Abstract

In plants, cysteine protease inhibitors are involved in the regulation of protein turnover and play an important role in resistance against insects and pathogens. AtCYS1 from Arabidopsis thaliana encodes a protein of 102 amino acids that contains the conserved motif of cysteine protease inhibitors belonging to the cystatin superfamily (Gln-Val-Val-Ala-Gly). Recombinant A. thaliana cystatin-1 (AtCYS1) was expressed in Escherichia coli and purified. AtCYS1 inhibits the catalytic activity of papain (Kd = 4.0 x 10-2 micro m, at pH 7.0 and 25 degrees C), generally taken as a molecular model of cysteine proteases. The molecular bases for papain inhibition by AtCYS1 have been analysed taking into account the three-dimensional structure of the papain-stefin B complex. AtCYS1 is constitutively expressed in roots and in developing siliques of A. thaliana. In leaves, AtCYS1 is strongly induced by wounding, by challenge with avirulent pathogens and by nitric oxide (NO).
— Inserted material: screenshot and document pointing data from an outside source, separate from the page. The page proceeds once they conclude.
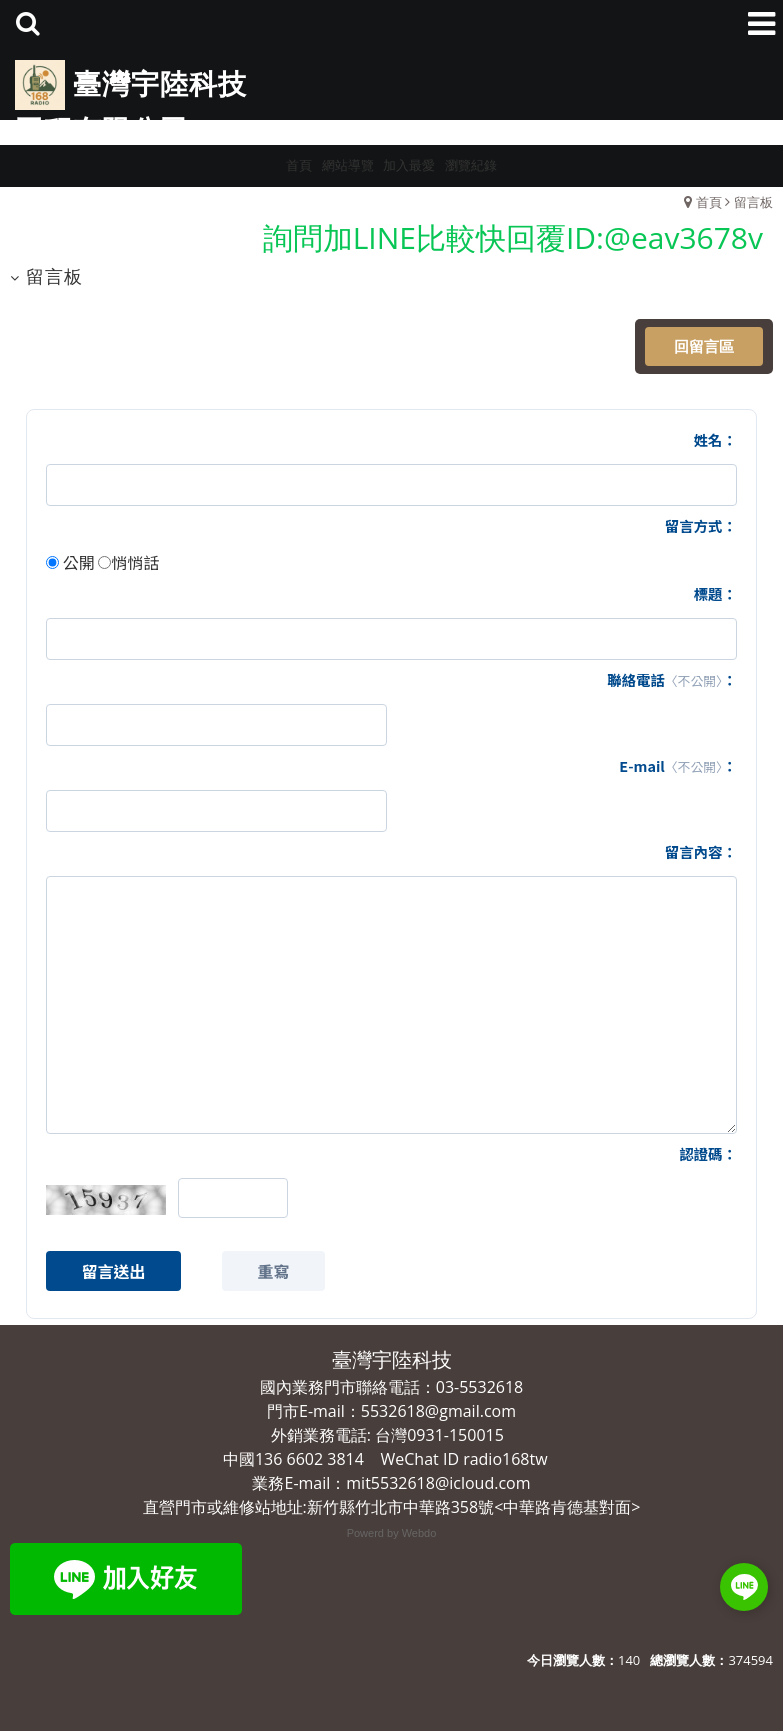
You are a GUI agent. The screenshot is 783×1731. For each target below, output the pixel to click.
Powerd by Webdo (392, 1533)
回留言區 (704, 346)
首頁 (709, 202)
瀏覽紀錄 (471, 165)
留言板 (753, 202)
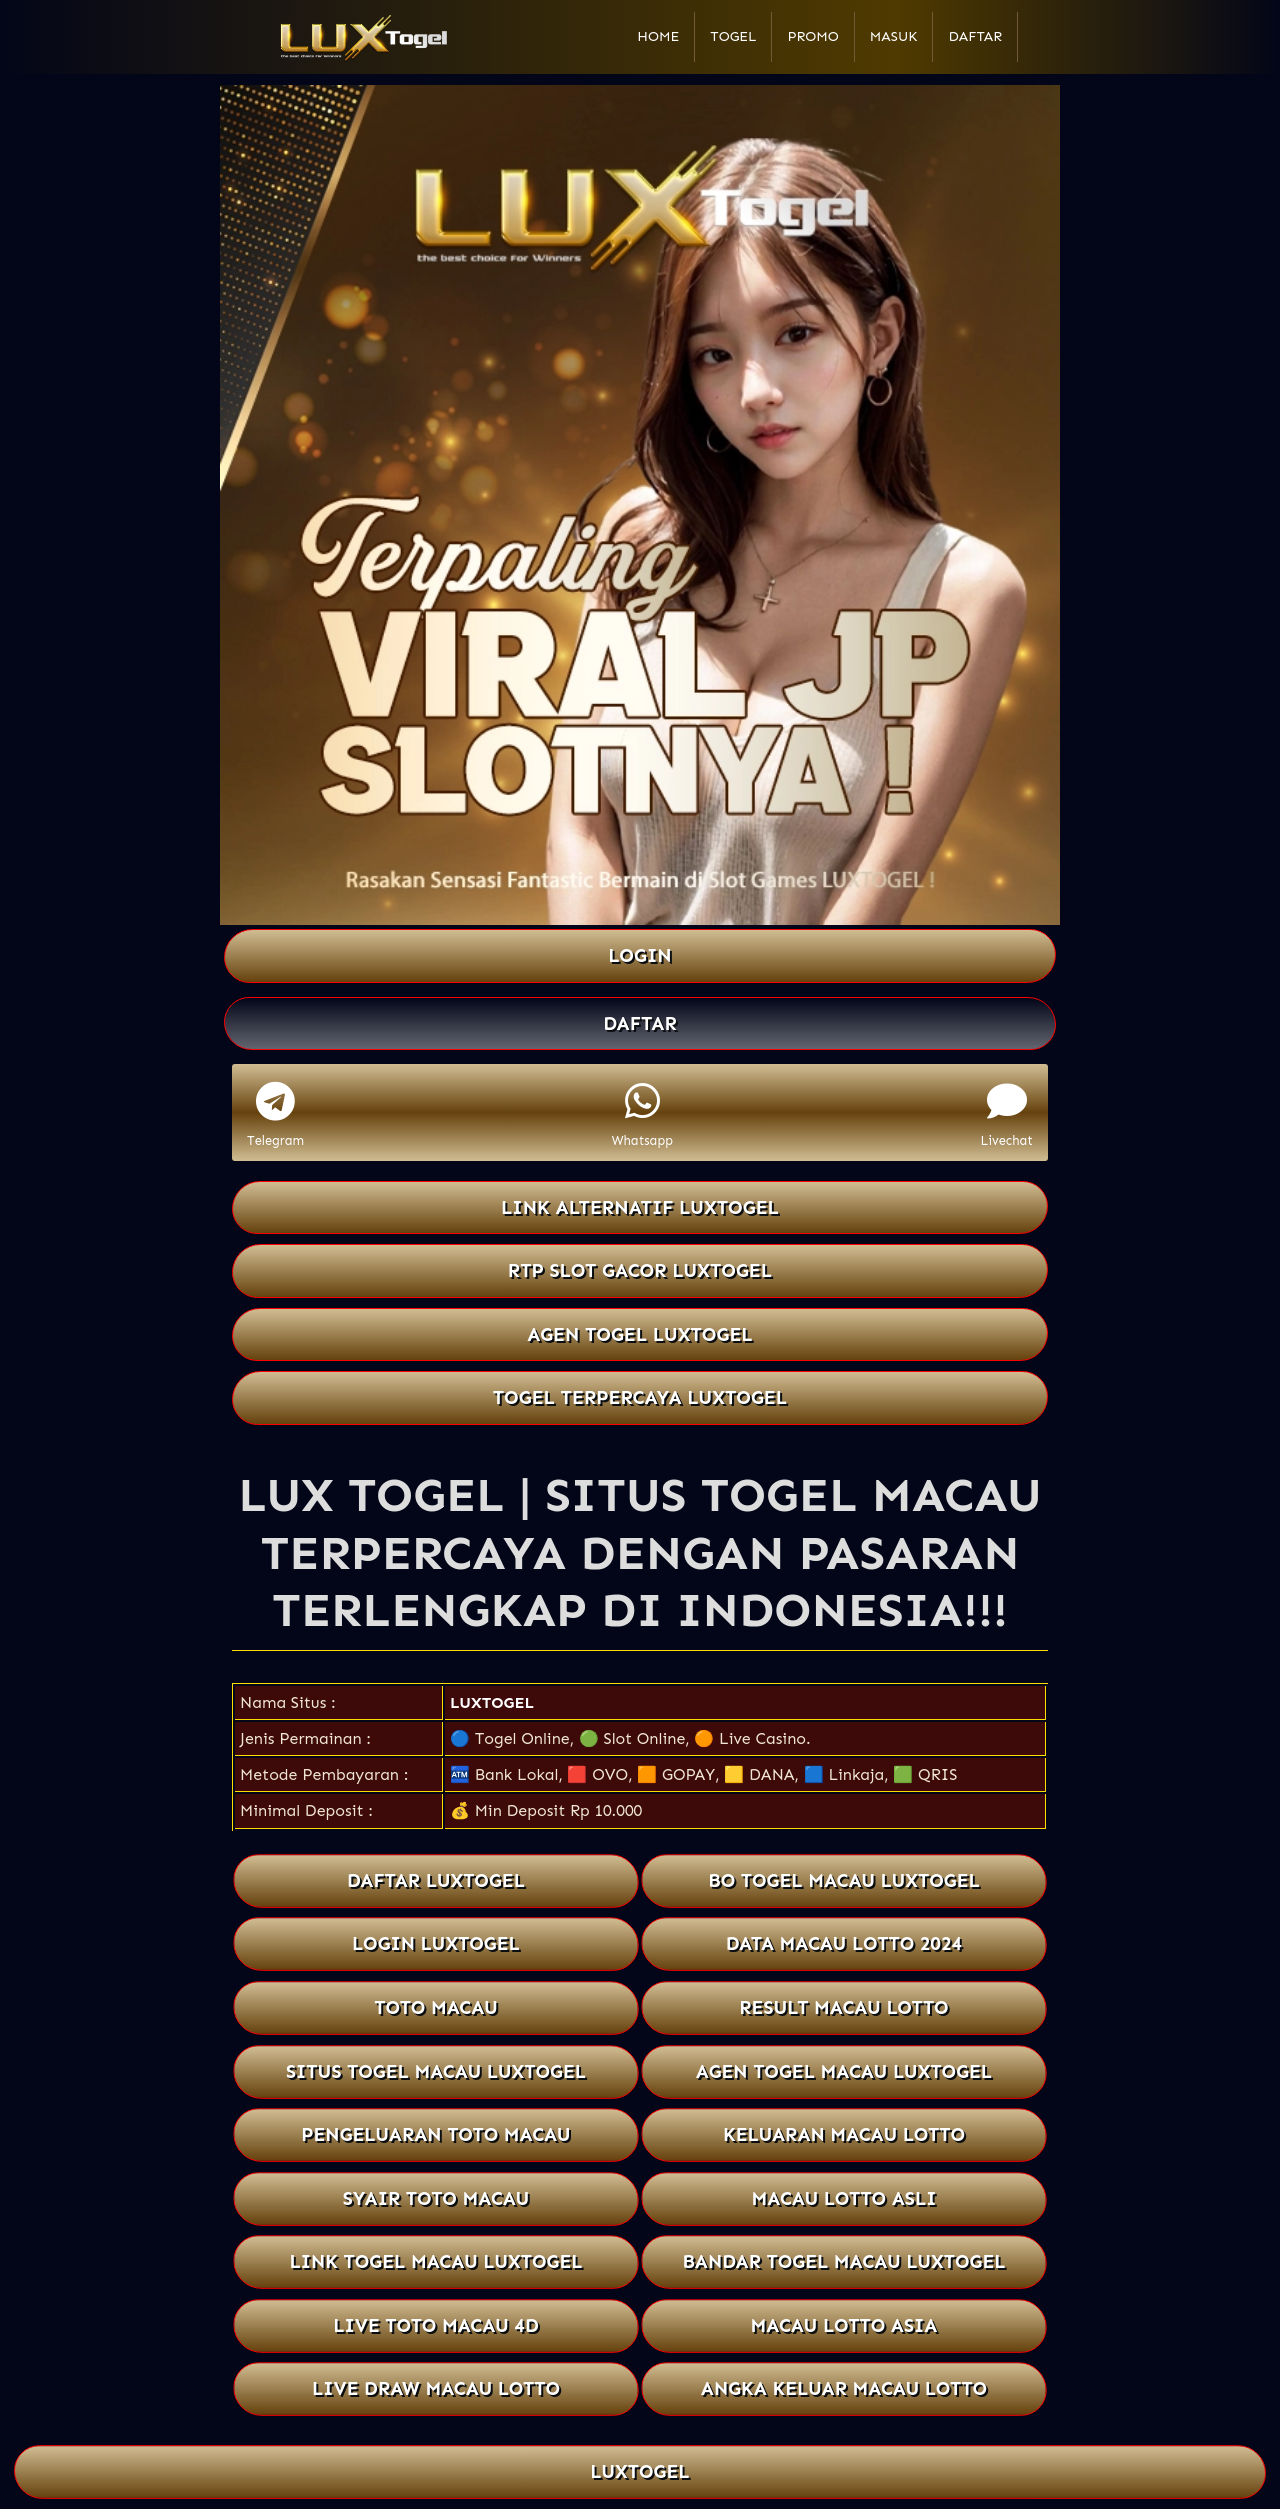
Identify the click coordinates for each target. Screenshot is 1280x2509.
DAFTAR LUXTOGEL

The overexpression of AtCYS1 blocks cell death activated by either avirulent pathogens or by oxidative and nitrosative stress in both A. thaliana suspension cultured cells and in transgenic tobacco plants. The suppression of the NO-mediated cell death in plants overexpressing AtCYS1 provides the evidence that NO is not cytotoxic for the plant, indicating that NO functions as cell death trigger through the stimulation of an active process, in which cysteine proteases and theirs proteinaceous inhibitors appear to play a crucial role.